In [1]:
import keras
from keras.layers import *
import matplotlib.pyplot as plt
import numpy as np
import pandas as pd
from sklearn.utils import shuffle
import multiprocessing as mp
from sklearn.feature_selection import SelectKBest
from sklearn.feature_selection import mutual_info_regression

df = pd.read_pickle('df_S300_featurized')
df = df.replace([np.inf, -np.inf, np.nan], 0)
df_X = df.drop('Input Data|S_300_atom',axis=1)
a = {}
for x in df_X.columns:
    if 'ChemEnvSiteFingerprint|GaussianSymmFunc' in x:
        a[x] = 'GaussianSymmFunc|'+x[39:]
df_X = df_X.rename(a,axis=1)

df_Y = df[['Input Data|S_300_atom']]

df_X=(df_X-df_X.min())/(df_X.max()-df_X.min())
#df_Y=(df_Y-df_Y.min())/(df_Y.max()-df_Y.min())
df_X = df_X.replace([np.inf, -np.inf, np.nan], 0)

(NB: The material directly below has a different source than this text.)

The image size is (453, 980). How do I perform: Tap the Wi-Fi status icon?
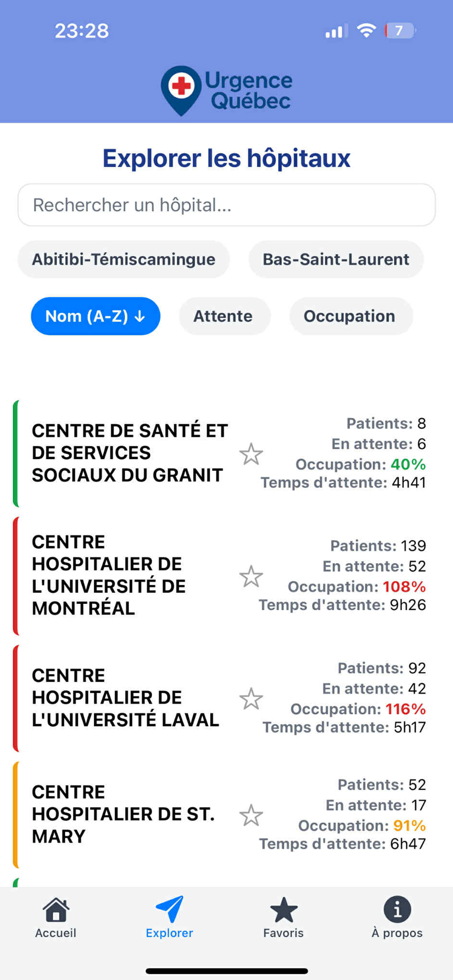(366, 30)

f_test = mutual_info_regression(df_X,df_Y['Input Data|S_300_atom'])

def get_features(n):
    
    n_best = f_test.argsort()[-n:]
    
    return df_X.columns[n_best]

def CV_NN(model,df_X,df_Y,cv=5,epochs=200,batch_size=100,plot = False):
  df_X,df_Y = shuffle(df_X,df_Y)
  size = df_X.shape[0]
  mae_score = np.zeros(cv)
  map_score = np.zeros(cv)
  
  weights = model.get_weights()
  
  for i in range(cv):
    fit_params = {
            'x': df_X.values,
            'y': df_Y.values,
            'epochs': epochs+20,
            'batch_size': batch_size,
            'verbose': 0,
            'validation_split' : 1/cv
    }
    
    model.set_weights(weights)
    history = model.fit(**fit_params)
    mae =  history.history['mean_absolute_error']
    val_map = history.history['val_mean_absolute_percentage_error']
    val_mae = history.history['val_mean_absolute_error']   
    #score = np.sort(val_mae)[:40].mean()
    #score_p = np.sort(val_map)[:40].mean()
    score = np.array(val_mae[-40:]).mean()
    score_p = np.array(val_map[-40:]).mean()
    mae_score[i] = score
    map_score[i] = score_p
    temp = df_X.iloc[:size//cv,:]
    idx = temp.index
    df_X = df_X.drop(idx,axis=0)
    df_X = df_X.append(temp)
    temp = df_Y.loc[idx,:]
    df_Y = df_Y.drop(idx,axis=0)
    df_Y = df_Y.append(temp)
    if plot:
      fig, ax = plt.subplots(figsize=(6,6))
      ax.plot(mae,label='mae')
      ax.plot(val_mae,label='val_mae')
      # ax.set_ylim([0,6])
      ax.set_title('entropy @ 300K')
      ax.set_ylabel('MAE [J/Kmol]')
      ax.set_ylabel('epochs')
      ax.legend()
      #fig.savefig("e{}.jpg".format(str(T)))
      ax.grid()
      
  return (mae_score.mean(), map_score.mean())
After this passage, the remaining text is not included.